Yes, there are many ways to do this, the simlpest is simply making a bitmap for each level of memory sizes you want (there is nothing saying you MUST use 2^N, you can use log's, you can use random numbers depending on your OS specific requirements. The other way, is to use a tree (as mentioned), so if you know the an entire 4mb is used, using a bitmap for each level, you will have 1024 entries for 4k pages, 512 entries for 8k pages, etc, etc. and this wastes a ton of memory, so using a tree, you can do away with some redundancy at the added expense of more code.

Now, the beneift of the first method is simplicity, however it is wasteful, and still not the fastest to search for free entries (just because 4mb area is marked, doesn't mean it doesn't have any 4kb area's free). Depending on your OS's requirements for speed/size you can do a few tricks. For example, using just bitmaps like the first example, except using 2 bits per entry (for everything except your lowest level). The first bit means partially used, while the second bit means fully used. Neither bit means completely free, and then you can have both bits set mean anything you want (anything else useful). The benefit of this is, if you're searching for say, 4kb, and 4kb is your smallest size, you can scan the 4mb pages to see if there are any smaller sizes free, if so, you can then scan the smaller sizes until you find something, or find it isn't available. This is MUCH more efficient speed wise than just searching ALL 4kb blocks, however it doubles the size of you bitmapped area. For an example:

Code: Select all

4k  x  x  x  x  x  x  x  x  x  x  o  o  o  o  o  o
8k       x           x           x           o
16k            x                       x

Typically, if you are allocation 4k, it would search through all 4kb blocks, so you would induce 1 compares before finding it. If you encoded with 2 bits per block, it would check the first 16k block and determine it had nothing free under it, and move to the next 16k block, which would say it has some available. So, it would check the first 8k block which would say it had some free, then check 3 4k blocks before finding a free block. This induced 6 compares rather than 11, now imagine this after you have been running the OS for a long time, and trying to allocate memory, and you can see the speed benefits could be large, and since the bottom layer (4k chunks) have nothing under them, they can be 1-bit encoded.
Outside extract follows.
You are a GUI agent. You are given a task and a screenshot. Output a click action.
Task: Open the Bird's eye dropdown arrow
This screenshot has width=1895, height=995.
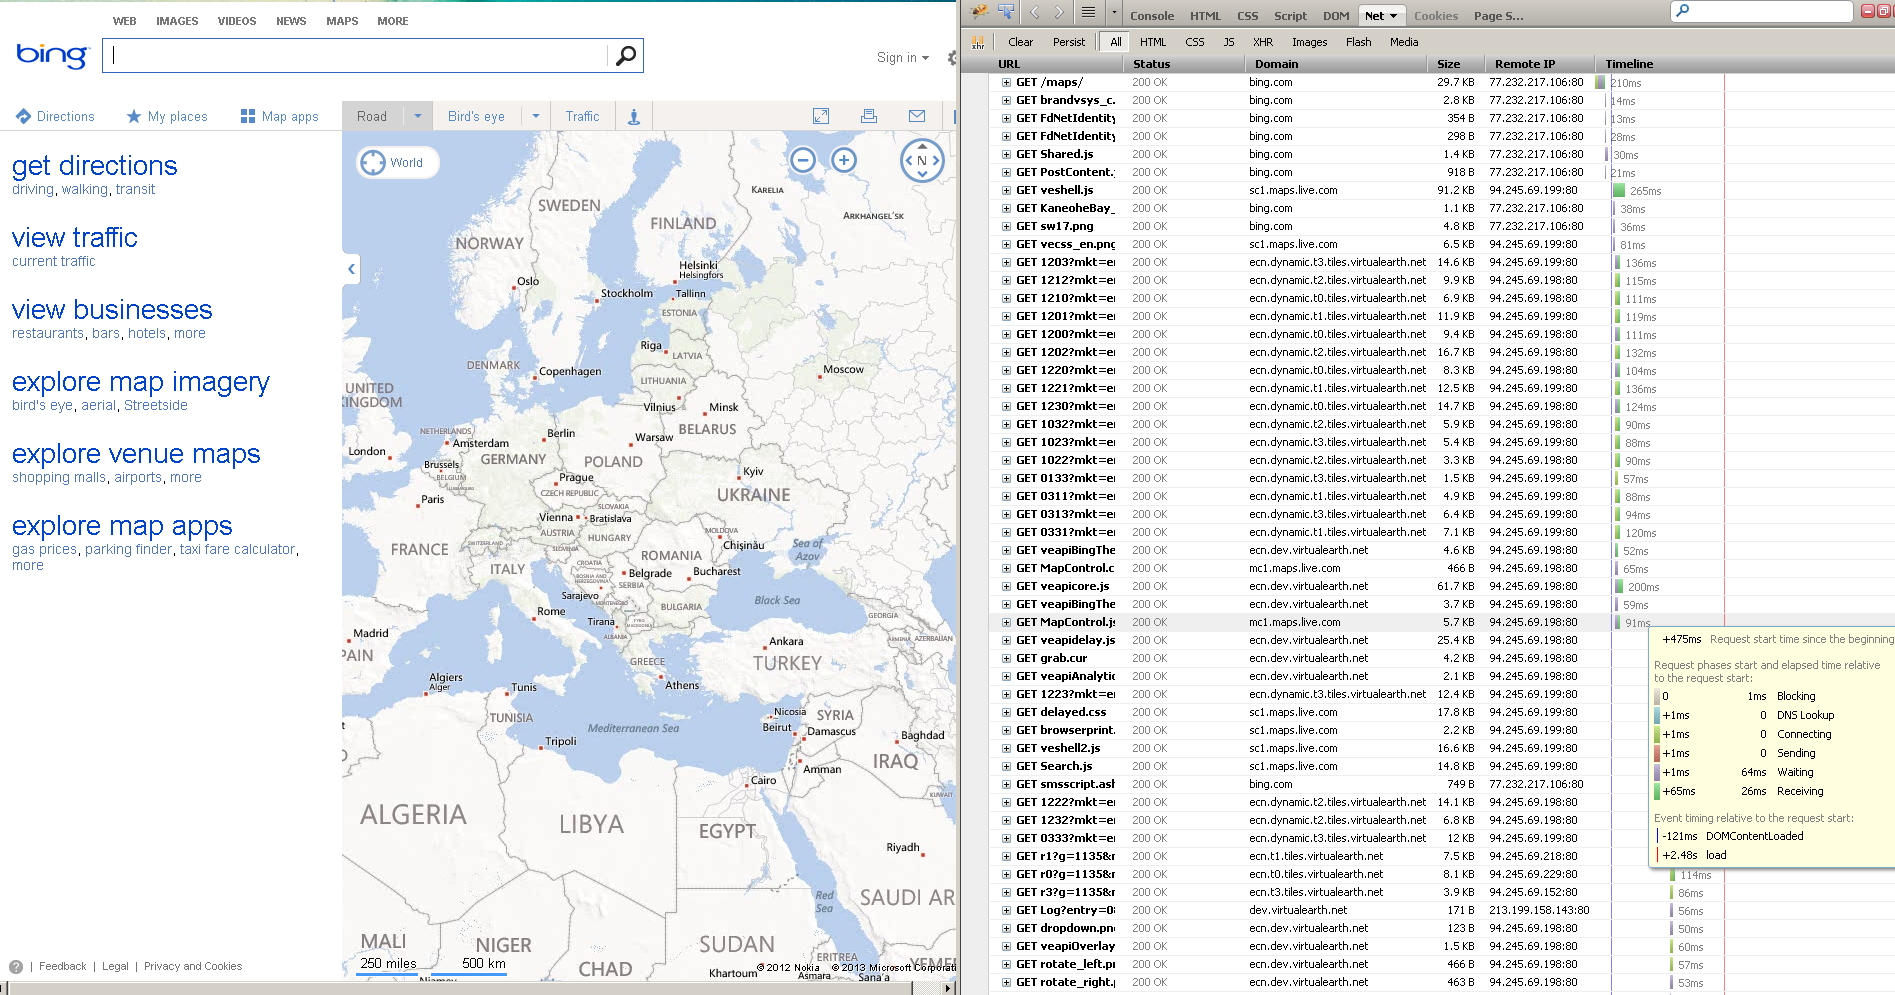536,117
Now, for the example of the first 16k chunk, if you encoded this as a binary tree (or any tree for that matter), you the first element of the tree would have no children, which means you save the memory required for everything under it, but the memory to encode a tree, and how you allocate that memory is the challenge, but if you can figure it out, you will save space, and gain speed, especially when the system is taxed the most (almost all memory in use). It would take up more memory when the system had lots of free memory, and take the least space when the system was using almost all memory, so it's much better for worst case, although allocating and deallocating speeds suffer do to the extra complexity of having to build/destroy the tree each time.